§ **TASK DIRECTIONS**: Check each line of the data for "Given" and select those that have it.

Records from a data source:
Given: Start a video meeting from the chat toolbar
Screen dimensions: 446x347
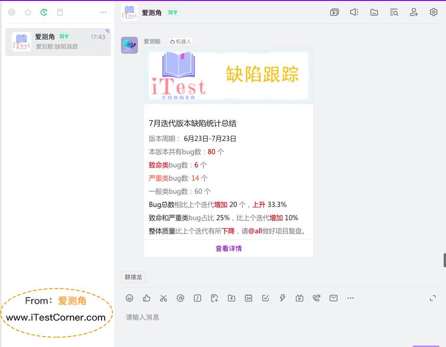Looking at the screenshot, I should (x=335, y=12).
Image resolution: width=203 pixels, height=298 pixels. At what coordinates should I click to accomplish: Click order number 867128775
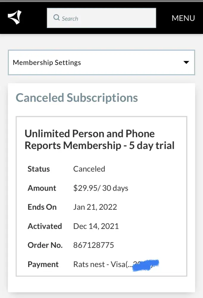pos(94,245)
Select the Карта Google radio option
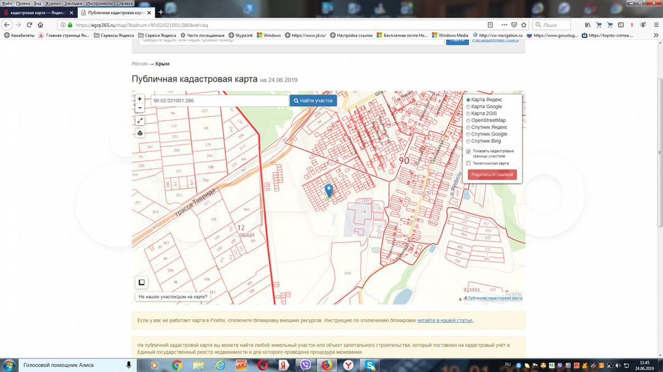 click(x=468, y=107)
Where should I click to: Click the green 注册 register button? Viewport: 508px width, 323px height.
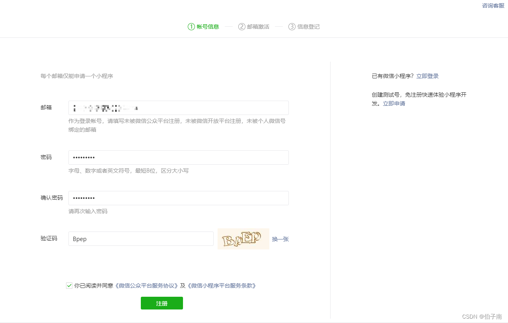(x=162, y=303)
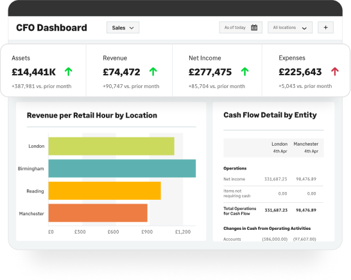Select the Assets £14,441K card

tap(43, 71)
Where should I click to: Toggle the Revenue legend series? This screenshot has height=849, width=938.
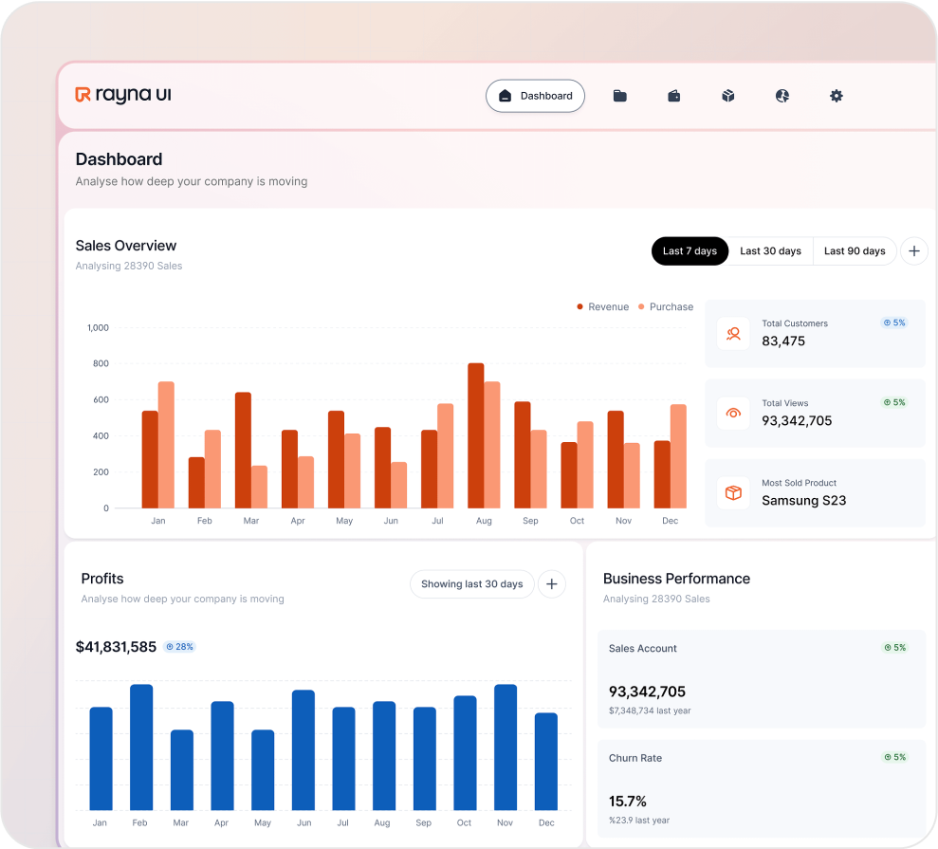tap(602, 307)
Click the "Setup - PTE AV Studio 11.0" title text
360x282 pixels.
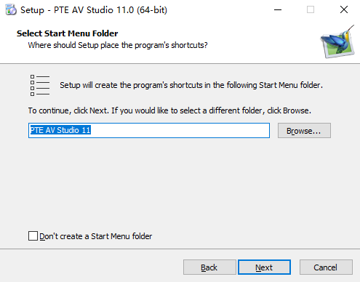tap(94, 10)
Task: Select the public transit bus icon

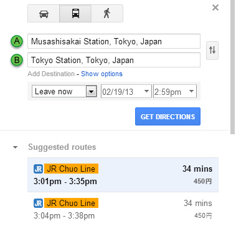Action: [x=75, y=14]
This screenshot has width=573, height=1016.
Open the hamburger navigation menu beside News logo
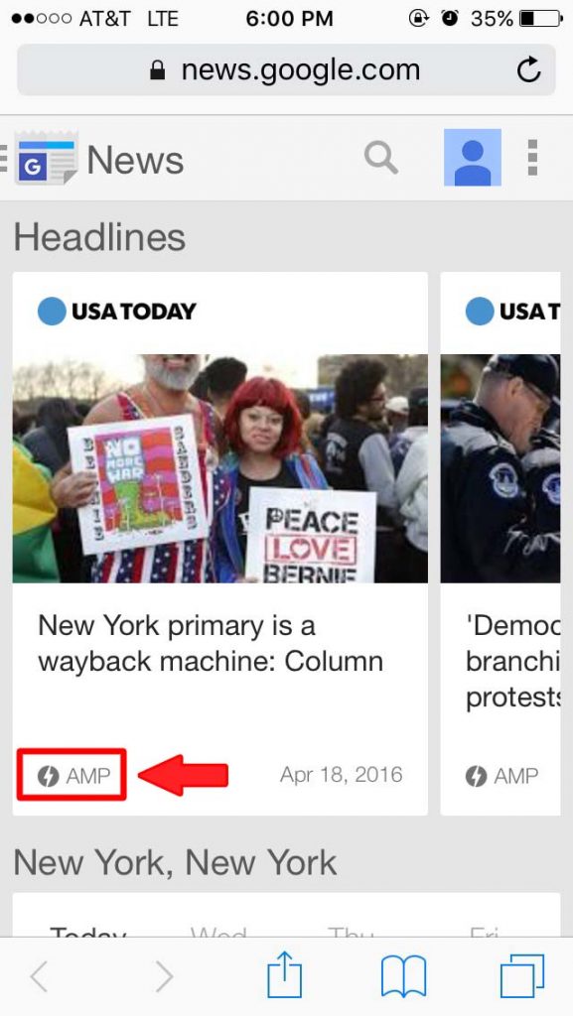tap(3, 158)
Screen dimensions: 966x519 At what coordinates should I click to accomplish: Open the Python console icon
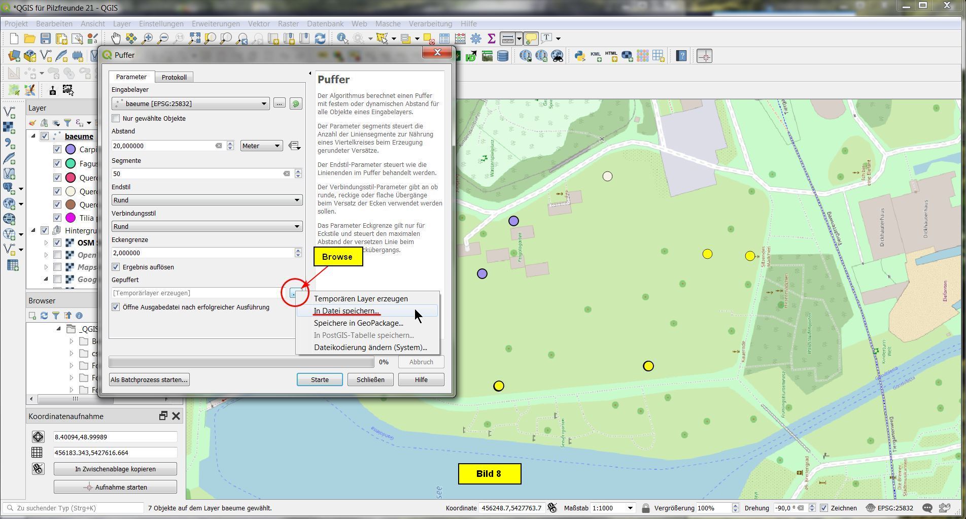point(580,56)
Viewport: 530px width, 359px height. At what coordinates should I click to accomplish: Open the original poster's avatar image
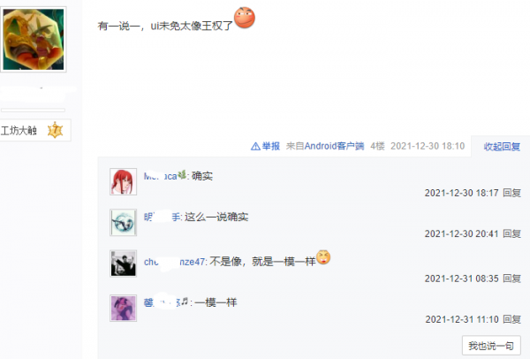point(34,39)

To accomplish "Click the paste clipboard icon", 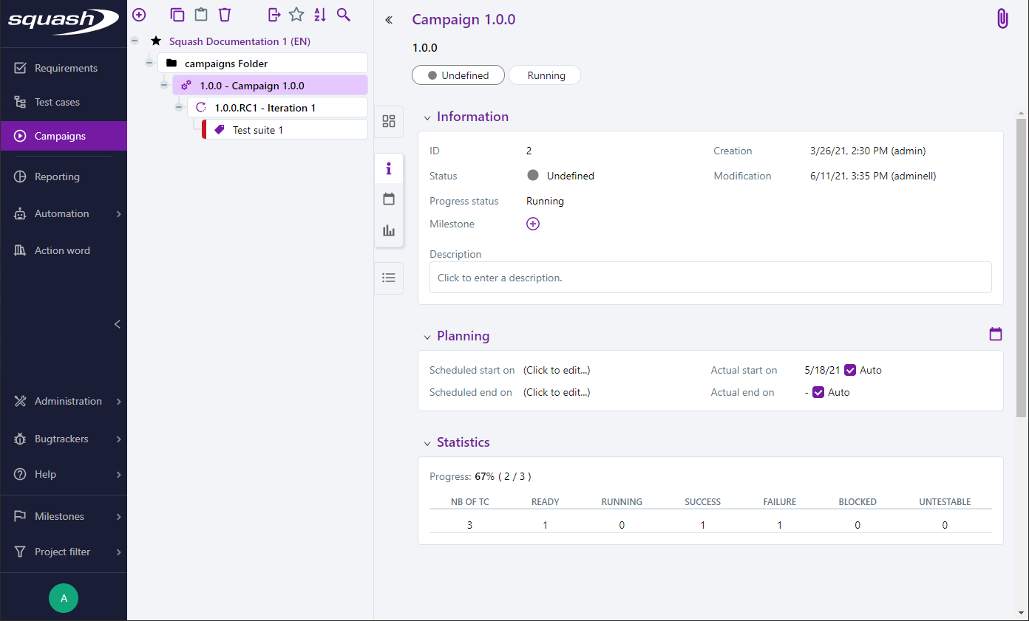I will pyautogui.click(x=200, y=15).
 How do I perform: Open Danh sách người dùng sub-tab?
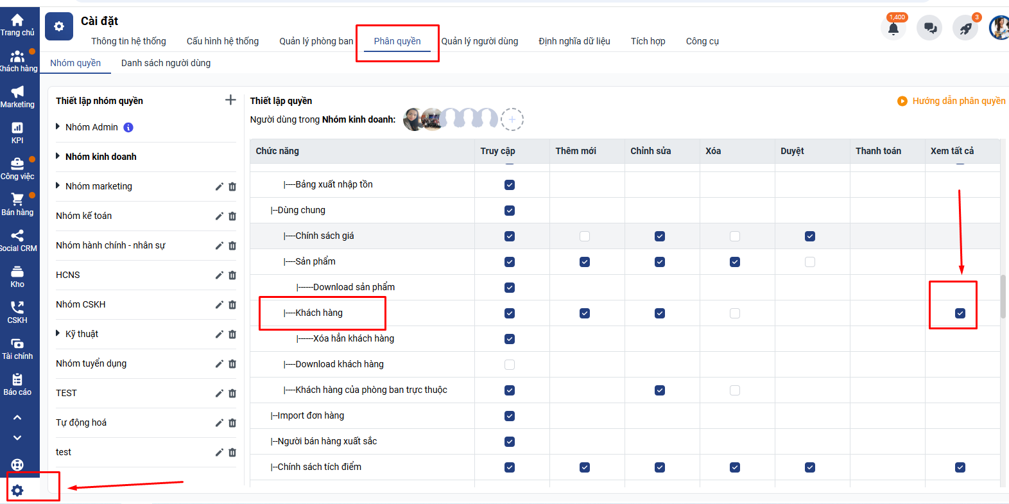tap(166, 63)
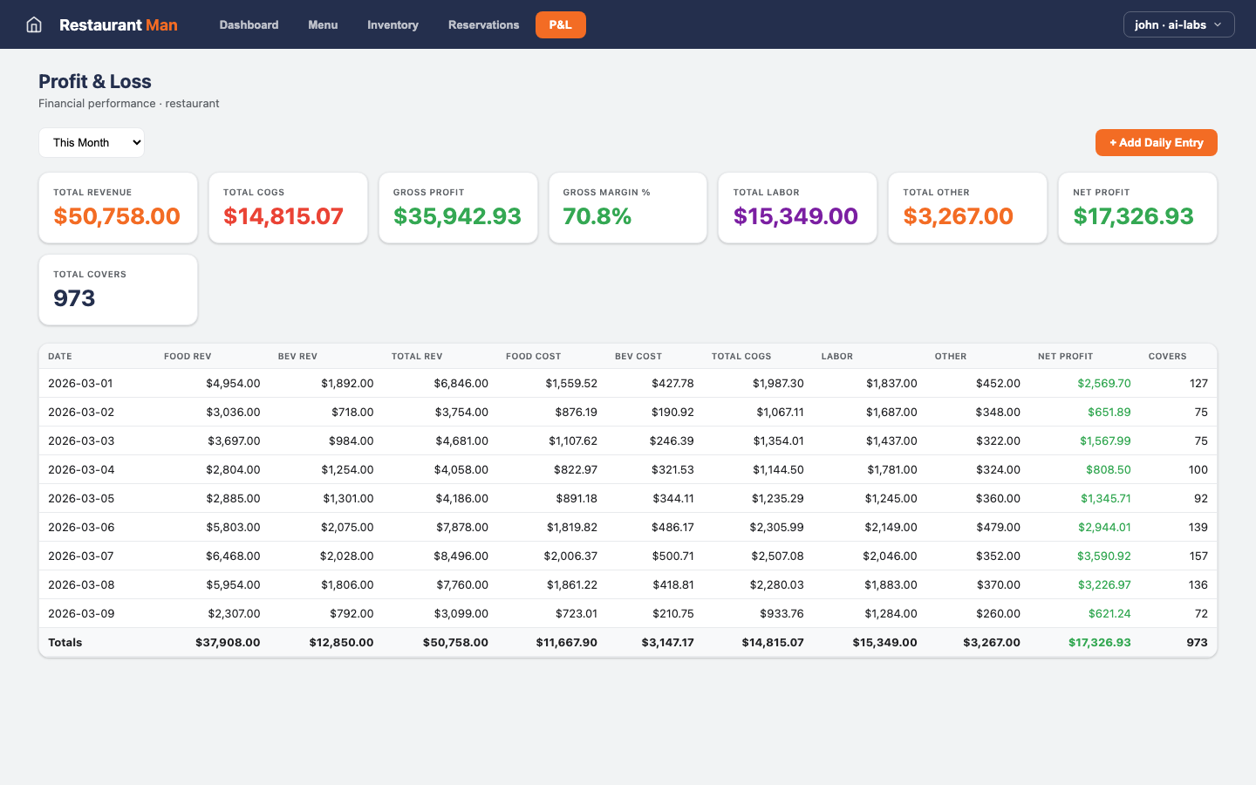Click the Total Revenue summary card
The image size is (1256, 785).
coord(118,208)
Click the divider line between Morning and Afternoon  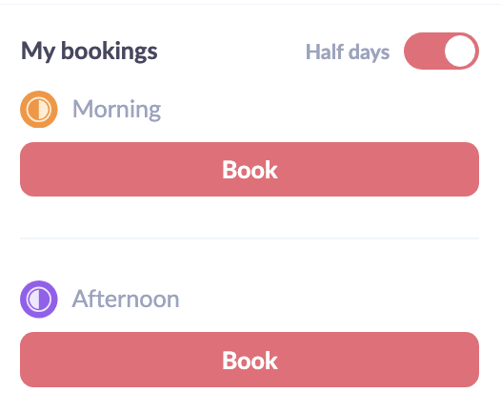[250, 238]
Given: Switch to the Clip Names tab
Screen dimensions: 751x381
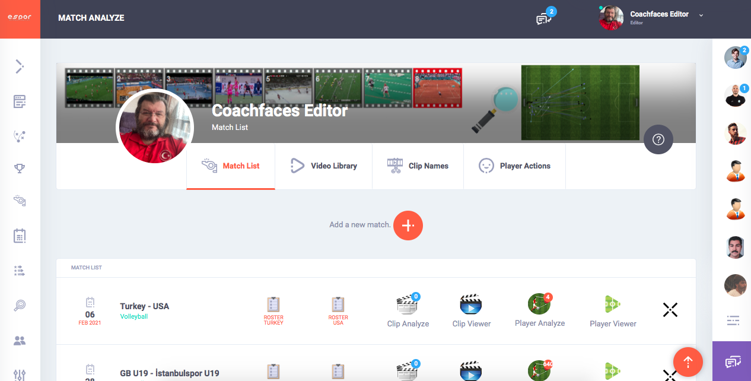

§ **TASK OUTPUT**:
Given: Start a video meeting from the chat toolbar
Given: Switch to the Clip Names tab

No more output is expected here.